An excerpt from a dataset
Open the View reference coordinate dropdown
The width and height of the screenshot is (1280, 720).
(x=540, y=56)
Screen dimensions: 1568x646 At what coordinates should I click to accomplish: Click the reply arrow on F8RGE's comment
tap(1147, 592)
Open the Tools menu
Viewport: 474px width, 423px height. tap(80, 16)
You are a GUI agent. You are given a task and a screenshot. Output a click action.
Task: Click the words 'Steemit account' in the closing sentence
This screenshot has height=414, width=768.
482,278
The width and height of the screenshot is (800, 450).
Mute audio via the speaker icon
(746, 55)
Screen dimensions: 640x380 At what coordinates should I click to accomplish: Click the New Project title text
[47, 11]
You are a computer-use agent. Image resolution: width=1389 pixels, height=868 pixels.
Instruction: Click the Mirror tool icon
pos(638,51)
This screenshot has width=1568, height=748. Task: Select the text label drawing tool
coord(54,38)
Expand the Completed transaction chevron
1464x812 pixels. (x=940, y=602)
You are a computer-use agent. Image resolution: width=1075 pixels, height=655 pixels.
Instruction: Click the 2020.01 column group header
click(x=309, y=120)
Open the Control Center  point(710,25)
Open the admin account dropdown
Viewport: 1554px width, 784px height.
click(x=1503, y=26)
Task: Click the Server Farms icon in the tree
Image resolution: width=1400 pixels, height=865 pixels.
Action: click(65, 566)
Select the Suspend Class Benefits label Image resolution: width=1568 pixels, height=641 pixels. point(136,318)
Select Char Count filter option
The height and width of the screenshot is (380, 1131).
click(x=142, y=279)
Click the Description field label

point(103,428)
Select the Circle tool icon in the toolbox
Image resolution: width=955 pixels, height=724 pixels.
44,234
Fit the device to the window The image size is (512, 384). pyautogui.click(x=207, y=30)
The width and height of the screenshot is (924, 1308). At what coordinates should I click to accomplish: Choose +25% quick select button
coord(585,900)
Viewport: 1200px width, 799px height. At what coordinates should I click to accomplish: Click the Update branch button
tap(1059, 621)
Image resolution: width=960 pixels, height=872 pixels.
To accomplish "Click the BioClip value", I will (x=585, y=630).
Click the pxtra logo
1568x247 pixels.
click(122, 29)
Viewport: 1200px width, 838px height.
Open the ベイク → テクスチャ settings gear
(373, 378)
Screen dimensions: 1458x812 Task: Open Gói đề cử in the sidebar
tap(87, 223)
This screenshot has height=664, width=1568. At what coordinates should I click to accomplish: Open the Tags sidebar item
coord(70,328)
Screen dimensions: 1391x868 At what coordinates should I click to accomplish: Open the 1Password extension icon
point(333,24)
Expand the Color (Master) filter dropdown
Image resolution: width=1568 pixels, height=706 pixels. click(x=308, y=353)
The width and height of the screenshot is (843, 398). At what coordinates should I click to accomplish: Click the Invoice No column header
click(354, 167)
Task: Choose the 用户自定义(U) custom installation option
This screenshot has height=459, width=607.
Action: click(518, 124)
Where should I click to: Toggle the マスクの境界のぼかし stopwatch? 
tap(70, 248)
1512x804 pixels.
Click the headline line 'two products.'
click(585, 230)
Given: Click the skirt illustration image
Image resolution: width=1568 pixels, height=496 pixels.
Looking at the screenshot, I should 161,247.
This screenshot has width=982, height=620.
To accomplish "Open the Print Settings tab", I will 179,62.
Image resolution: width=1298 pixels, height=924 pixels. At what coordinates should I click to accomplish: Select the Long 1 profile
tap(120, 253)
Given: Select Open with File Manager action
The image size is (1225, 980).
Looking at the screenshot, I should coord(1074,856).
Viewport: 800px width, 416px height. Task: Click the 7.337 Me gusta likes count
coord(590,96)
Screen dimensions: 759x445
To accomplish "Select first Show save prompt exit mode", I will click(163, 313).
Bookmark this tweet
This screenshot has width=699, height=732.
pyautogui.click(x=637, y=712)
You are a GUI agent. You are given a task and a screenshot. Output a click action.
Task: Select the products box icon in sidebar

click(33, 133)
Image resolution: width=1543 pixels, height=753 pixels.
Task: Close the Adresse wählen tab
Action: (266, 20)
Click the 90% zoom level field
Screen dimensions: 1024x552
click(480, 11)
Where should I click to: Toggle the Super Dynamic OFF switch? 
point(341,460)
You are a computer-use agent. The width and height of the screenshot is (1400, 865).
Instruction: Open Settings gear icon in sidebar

(INSTRUCTION): Please give every line from the one containing "Fit the device" down to the one containing "tap(87, 223)", both included, as a JSON list of strings with one string per line. Leave out any blank lines.

(RESULT OF THE TASK):
[
  "Fit the device to the window The image size is (512, 384). pyautogui.click(x=207, y=30)",
  "The width and height of the screenshot is (924, 1308). At what coordinates should I click to accomplish: Choose +25% quick select button",
  "coord(585,900)",
  "Viewport: 1200px width, 799px height. At what coordinates should I click to accomplish: Click the Update branch button",
  "tap(1059, 621)",
  "Image resolution: width=960 pixels, height=872 pixels.",
  "To accomplish \"Click the BioClip value\", I will (x=585, y=630).",
  "Click the pxtra logo",
  "1568x247 pixels.",
  "click(122, 29)",
  "Viewport: 1200px width, 838px height.",
  "Open the ベイク → テクスチャ settings gear",
  "(373, 378)",
  "Screen dimensions: 1458x812 Task: Open Gói đề cử in the sidebar",
  "tap(87, 223)"
]